Beide onderzoeken, zowel vruchtwaterpunctie als vlokkentest, houden een klein risico in op miskraam, ongeveer 0.5%. Dit heeft te maken met mogelijkheid op infectie, bloedingen, of vruchtwaterverlies (en dus niet met het raken van de baby). De ingrepen gebeuren onder echografische zicht, je kan zelf goed meevolgen op het echoscherm.
Na de ingreep kan je direct weer naar huis. Je krijgt twee dagen ziekteverlof, d.w.z. de dag van de punctie zelf, en de dag nadien. Wij raden je aan om het rustig aan te doen in deze twee dagen: geen zware inspanningen (bv. schoonmaken, kinderen optillen) of lange wandelingen. Je hoeft niet ‘plat’ te liggen: kleine activiteiten zoals wat koken of bureauwerk zijn toegestaan. Na deze twee dagen kan je alle gewone activiteiten hervatten.

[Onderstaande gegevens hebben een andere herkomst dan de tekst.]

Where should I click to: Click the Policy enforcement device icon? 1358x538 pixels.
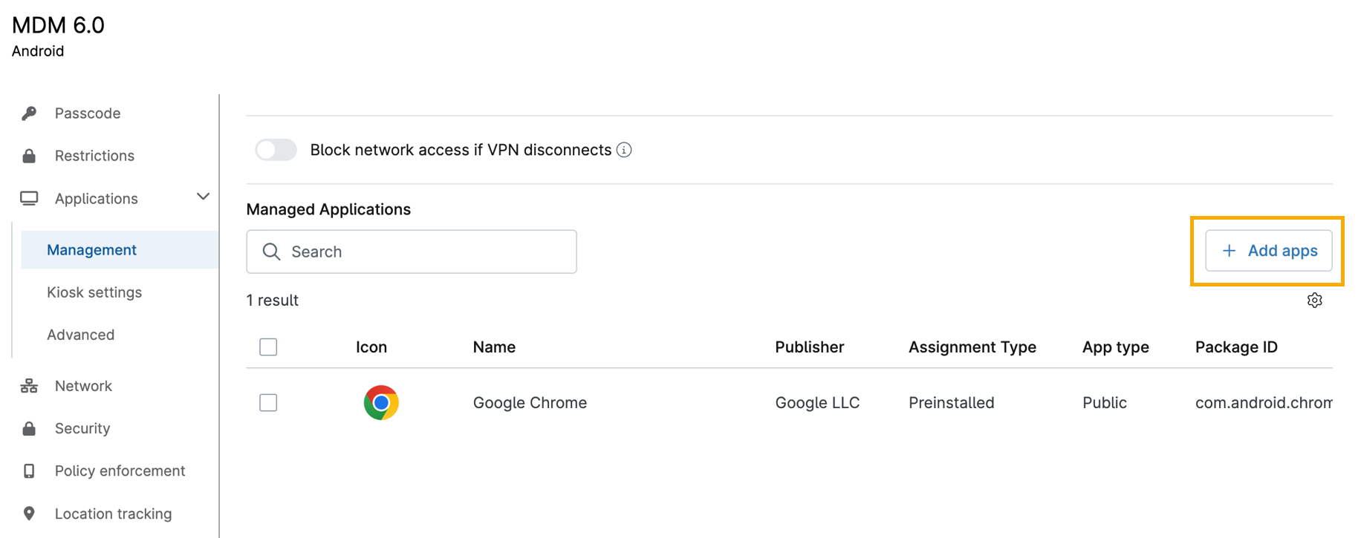click(x=29, y=471)
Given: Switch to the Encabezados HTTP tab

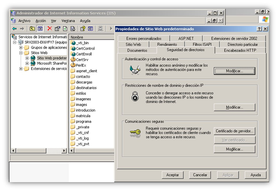Looking at the screenshot, I should [240, 50].
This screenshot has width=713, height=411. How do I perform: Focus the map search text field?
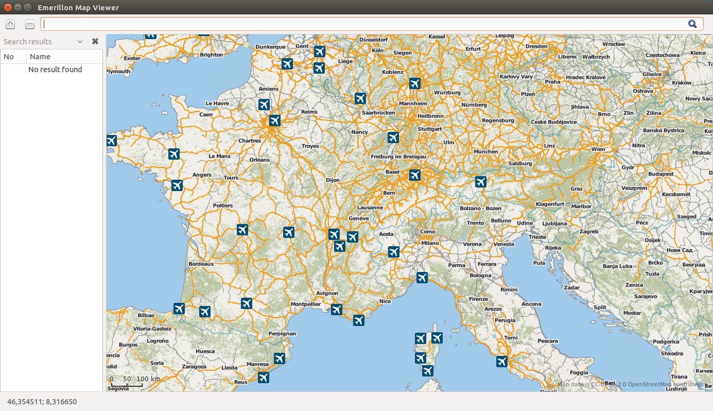pyautogui.click(x=360, y=24)
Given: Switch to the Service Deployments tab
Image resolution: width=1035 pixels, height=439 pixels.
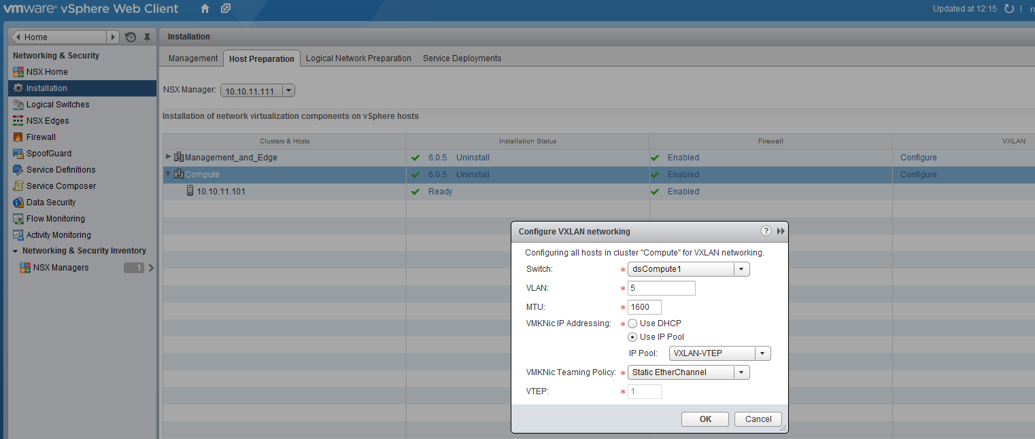Looking at the screenshot, I should tap(462, 58).
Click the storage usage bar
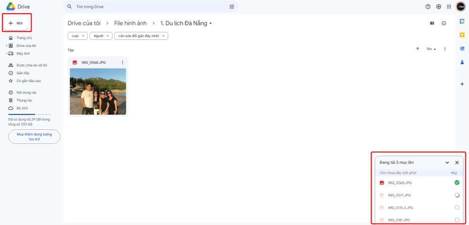 pos(30,114)
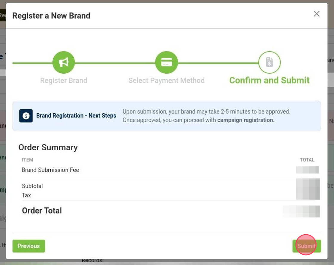Click the bold campaign registration text

[x=246, y=120]
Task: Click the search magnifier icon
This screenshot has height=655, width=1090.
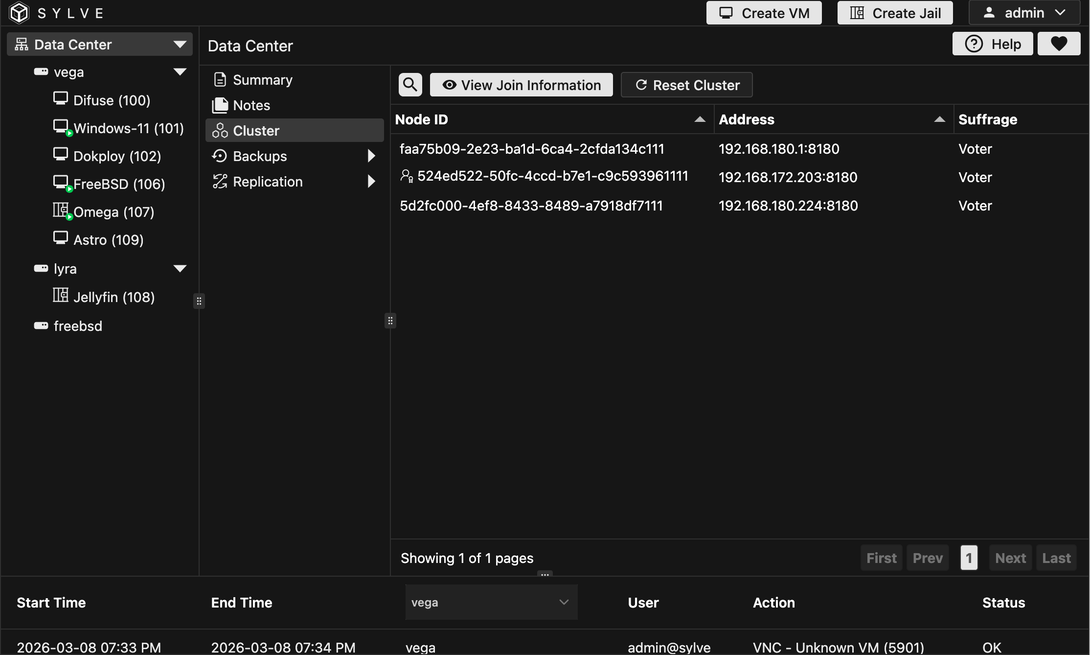Action: tap(410, 85)
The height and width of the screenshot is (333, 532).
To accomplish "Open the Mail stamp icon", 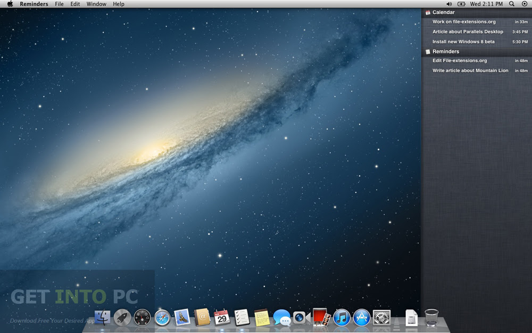I will click(182, 318).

Jouw partner kan uiteraard een bewijs krijgen voor zijn afwezigheid op het werk.
Je kan de dag van de ingreep een lichte buikpijn ervaren (zoals menstruatiepijn). Dit is volstrekt normaal. Je mag gerust een pijnstiller innemen (liefst paracetamol). Als je het rustig aan doet, zal deze pijn verdwijnen in de loop van de dag. Eigenlijk hoor je de volgende dag geen noemenswaardige klachten meer te hebben. Bij de volgende symptomen (in de loop van de dagen die volgen op de punctie) neem je best contact met jouw behandelende gynaecoloog: vruchtwaterverlies, bloedverlies, aanhoudende buikpijn of koorts.